Russian Sputnik V vaccine under scrutiny by European institutions. European Commission and European Medicines Agency, new reviews.
Following the announcement of the differences between the batches of Russian Sputnik V vaccine delivered to Slovakia and those examined by the European Medicines Agency (EMA), USRPLUS MEP Vlad Gheorghe has called on the European institutions to intervene to have the serum produced by the Russian Direct Investment Fund re-examined. The request comes after the Russian manufacturer insisted on the return of doses. The reason is that the Slovak State Institute for Drug Control have spotted a different composition from those sent by Russia to EMA and the scientific journal Lancet.
In an official letter the MEP calls for a European investigation into the Sputnik V vaccine doses received by Slovakia. The letter is addressed to the European Commissioner for Health and Food Safety, Stella Kyriakides, EMA Executive Director Emer Cooke and Slovak Health Minister Vladimír Lengvarský. He invokes the EU’s regulatory powers alongside national health authorities. They need to guarantee European citizens that they receive only safe and scientifically tested vaccines. The MEP justifies the need for European intervention by the fact that the Slovak authorities have not been able to carry out a full examination. The Russian side refused to provide the necessary documents on the safety of the serum.

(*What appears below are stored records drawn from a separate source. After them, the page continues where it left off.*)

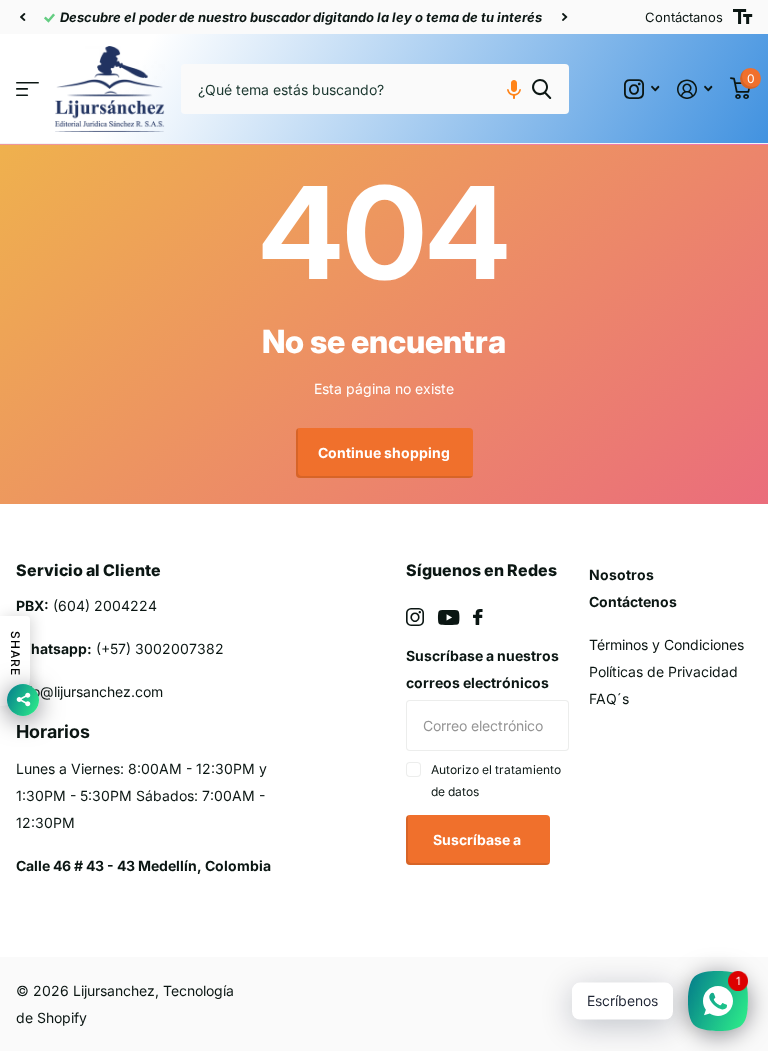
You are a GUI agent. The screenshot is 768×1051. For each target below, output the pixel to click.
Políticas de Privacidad (663, 671)
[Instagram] (415, 617)
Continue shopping (384, 452)
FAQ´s (609, 698)
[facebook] (478, 617)
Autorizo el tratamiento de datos (496, 780)
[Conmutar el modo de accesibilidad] (742, 17)
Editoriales (27, 89)
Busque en (541, 89)
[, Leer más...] (641, 89)
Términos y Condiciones (666, 644)
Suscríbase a (478, 839)
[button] (22, 17)
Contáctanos (684, 17)
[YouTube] (448, 617)
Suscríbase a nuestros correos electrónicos (482, 669)
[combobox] (375, 89)
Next (564, 17)
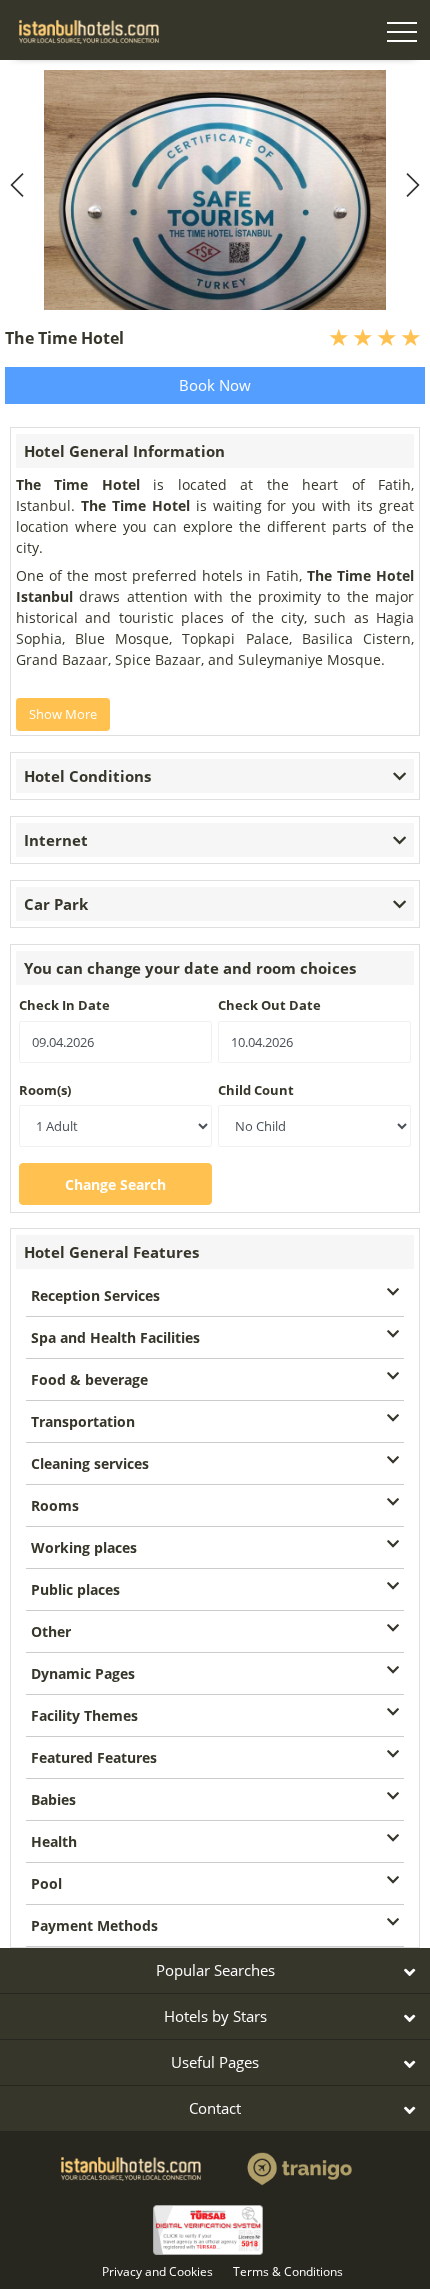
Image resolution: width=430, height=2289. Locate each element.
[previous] (20, 185)
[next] (410, 185)
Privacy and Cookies (157, 2271)
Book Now (215, 385)
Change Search (115, 1184)
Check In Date (64, 1005)
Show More (63, 714)
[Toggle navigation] (402, 34)
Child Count (256, 1090)
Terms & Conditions (288, 2271)
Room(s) (45, 1090)
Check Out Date (269, 1005)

Vlad Gheorghe, lawyer, considers the case of the Russian serum in Slovakia a “precedent that requires maximum attention from the European Medicines Agency”. He is warning of an alarming situation that could pose a direct risk to public health in the Member States. This is especially dangerous as it comes at a sensitive time in the fight against COVID-19. It could jeopardise citizens’ trust in EU and national authorities.

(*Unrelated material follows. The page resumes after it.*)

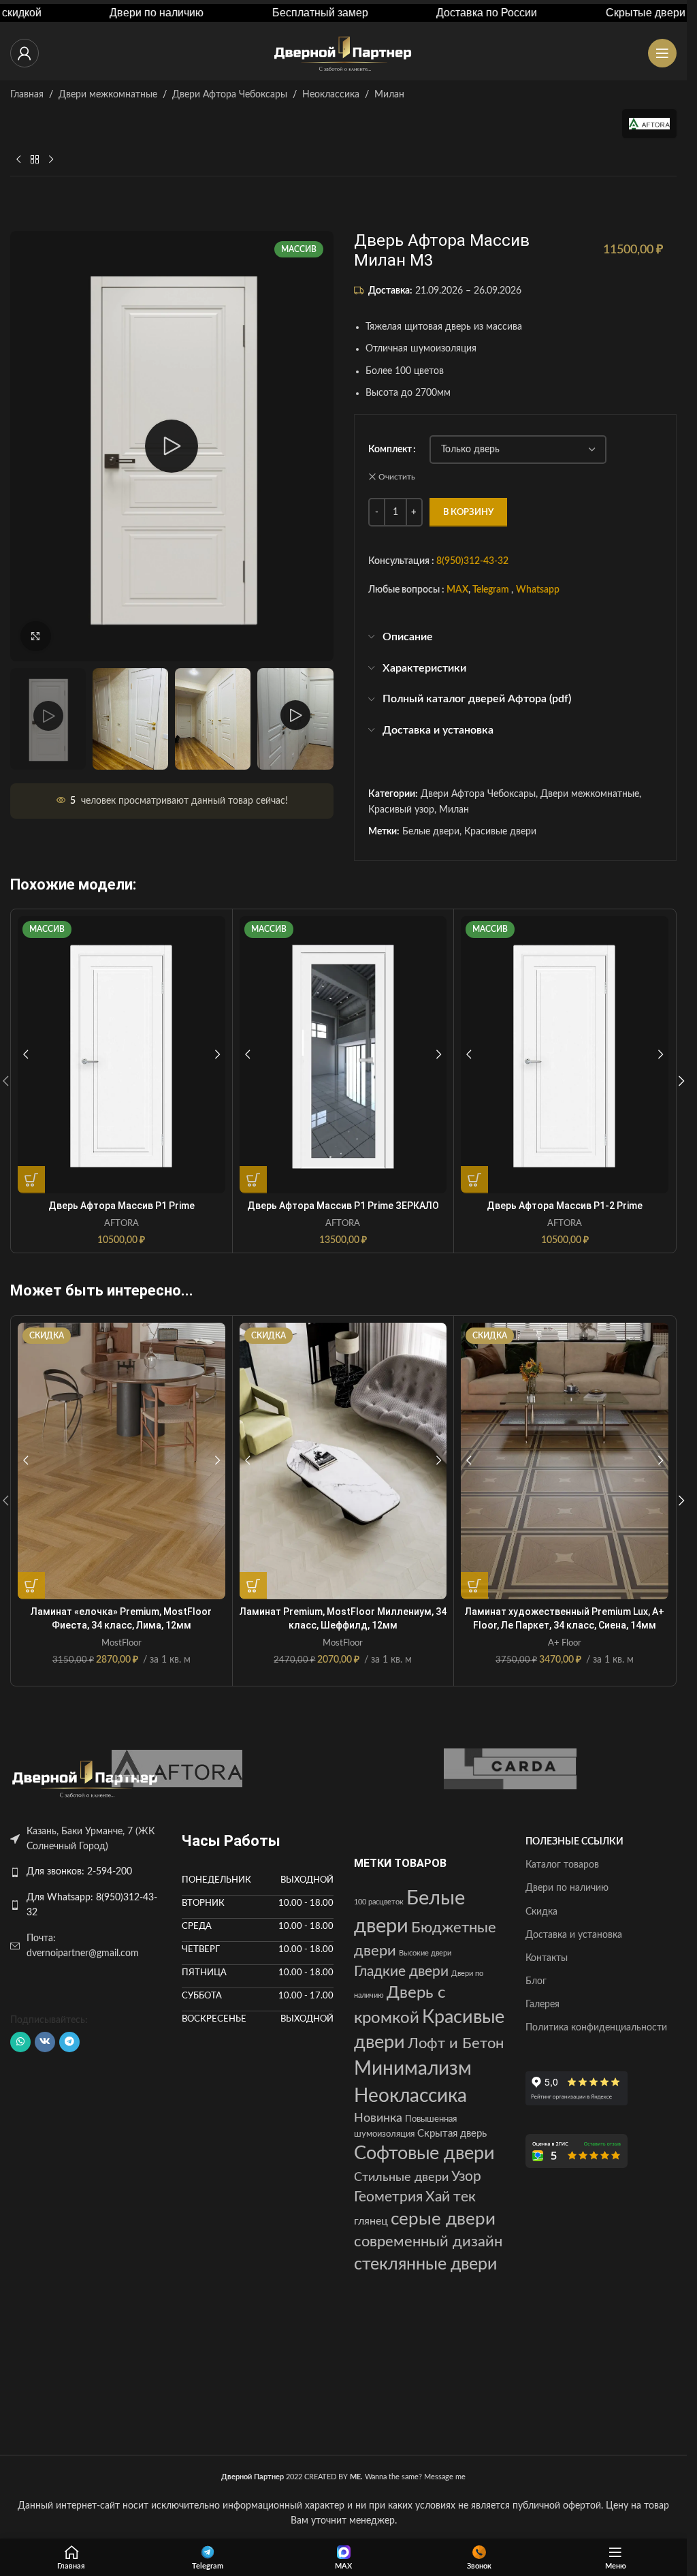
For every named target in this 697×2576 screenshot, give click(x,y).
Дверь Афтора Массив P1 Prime (121, 1205)
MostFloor (121, 1643)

The USRPLUS MEP explicitly cites unfair trade practices in the case of Russia. He speaks of the deliberate undermining of the European Union’s common position on vaccination against the new coronavirus.
“Only 4.3% of the Russian population has so far been vaccinated with Sputnik V, the only serum available for immunisation against Covid19 in this country”, Vlad Gheorghe points out in the context of Russia’s aggressive strategy to promote the export of the serum to European Member States and beyond.

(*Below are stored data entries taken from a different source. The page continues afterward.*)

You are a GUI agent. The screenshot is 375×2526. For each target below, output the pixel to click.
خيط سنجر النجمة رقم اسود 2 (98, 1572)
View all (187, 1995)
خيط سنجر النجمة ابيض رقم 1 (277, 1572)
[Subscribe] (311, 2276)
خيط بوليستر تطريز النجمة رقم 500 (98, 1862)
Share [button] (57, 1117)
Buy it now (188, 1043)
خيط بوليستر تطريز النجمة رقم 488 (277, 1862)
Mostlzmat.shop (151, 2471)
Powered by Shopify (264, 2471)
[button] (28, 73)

The scandal in Slovakia comes after the EMA confirmed on 7 April that it was reviewing how tests for the Sputnik V vaccine were carried out. It is already in the process of ongoing evaluation. The Russian vaccine is not authorised in the European Union. But it is present in 59 countries and will be produced including in Italy, following an agreement. Germany recently announced that it is waiting for European authorisation of the Russian serum before buying 2.5 million doses. Of the EU countries, only Hungary has used Sputnik V vaccine, as well as the Chinese Sinopharm serum. Neither is declared safe by the relevant European authority.